Net Asset Value, or NAV, is the foundation of all non-traded REIT investments. It determines the equity value of an investment. How non-traded REITs derive their NAV has been the subject of many news articles lately. But while NAV is important, it’s almost never correct. 

Let’s start with BREIT which is often in the news. BREIT is Blackstone’s behemoth of a non-traded REIT. Its value has not fallen as much as public REITs, or even some of its non-traded REIT peers. BREIT’s NAV peaked at $15.11/share in September 2022. In December 2023, its NAV was $14.10/share. That’s a ~7% drop while apartment values have declined 20-30% in the same timeframe. BREIT isn’t just invested in apartments, but it does have a major concentration in them. This simple comparison has left many scratching their heads. 

I, too, am curious how that happened. What are the assets that make up NAV and do we understand them? The underlying real estate is asset number one. Without underwriting each property yourself, we must get comfortable with Blackstone’s analysis. Still, shouldn’t the portfolio be worth less? BREIT has been selling properties to raise funds–some at thin profits. They also own in markets that are receiving waves of new supply. These are issues shared by the market in general. 

Examining further, interest rate caps have a big influence on BREIT’s NAV. Interest rate caps are derivative contracts that cap the interest rate on a floating-rate loan.

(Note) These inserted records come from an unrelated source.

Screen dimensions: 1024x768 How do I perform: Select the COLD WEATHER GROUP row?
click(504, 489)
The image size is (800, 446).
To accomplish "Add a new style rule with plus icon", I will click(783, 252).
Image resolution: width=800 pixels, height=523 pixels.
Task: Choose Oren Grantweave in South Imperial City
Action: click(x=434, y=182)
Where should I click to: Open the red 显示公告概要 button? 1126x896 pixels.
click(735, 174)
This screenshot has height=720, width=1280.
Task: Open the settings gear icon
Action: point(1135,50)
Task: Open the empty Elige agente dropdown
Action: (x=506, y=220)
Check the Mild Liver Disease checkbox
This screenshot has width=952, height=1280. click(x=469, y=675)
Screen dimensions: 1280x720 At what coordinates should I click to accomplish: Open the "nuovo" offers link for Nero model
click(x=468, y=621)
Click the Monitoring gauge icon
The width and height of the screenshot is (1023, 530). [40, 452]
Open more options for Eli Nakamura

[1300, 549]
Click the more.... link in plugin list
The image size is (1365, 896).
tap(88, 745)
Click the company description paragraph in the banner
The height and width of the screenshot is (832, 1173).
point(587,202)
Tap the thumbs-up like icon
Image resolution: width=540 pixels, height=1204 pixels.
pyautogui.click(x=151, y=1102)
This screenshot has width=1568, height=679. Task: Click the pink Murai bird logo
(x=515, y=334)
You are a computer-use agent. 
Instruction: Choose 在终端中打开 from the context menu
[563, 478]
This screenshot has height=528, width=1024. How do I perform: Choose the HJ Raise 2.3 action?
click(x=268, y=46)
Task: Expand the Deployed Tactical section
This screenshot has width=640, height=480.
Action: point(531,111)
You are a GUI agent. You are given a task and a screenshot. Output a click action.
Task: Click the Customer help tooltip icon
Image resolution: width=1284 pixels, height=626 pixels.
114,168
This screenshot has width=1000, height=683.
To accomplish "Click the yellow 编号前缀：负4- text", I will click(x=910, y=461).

BREIT has many floating-rate loans and thus owns many interest rate caps. In 2021, these were a cost of doing business and not assets that created excess value. That was, until interest rates spiked. A cap purchased in late 2021 is worth significantly more today. As rates drop and time passes, it’ll be worth less. I doubt the average BREIT investor expected derivative values to sway NAV. 

It’s fair to question Blackstone’s methodology and even disagree with it. Through key provisions like redemption rights, investors can decide what to do. So, just like with owning a public stock, if you think their NAV is overstated, you can sell your interest. That’s what many astute wealth managers have done. Conversely, if you think the NAV is understated, you can buy more shares. 

Unlike the stock market, where share values are efficiently priced, non-traded REITs calculate NAV in many ways. Some perform third-party appraisals on every property. This can be a true arms-length analysis. Often, though, it’s influenced by the one ordering the appraisal. Additionally, appraisals are backwards-looking and may not reflect current values.  

Some might use broker opinion of values (BOVs). This could result in an inflated NAV. Brokers are motivated to entice owners to sell by delivering a high BOV. Despite their close pulse on the market, brokers, by themselves, are not best for NAV purposes. 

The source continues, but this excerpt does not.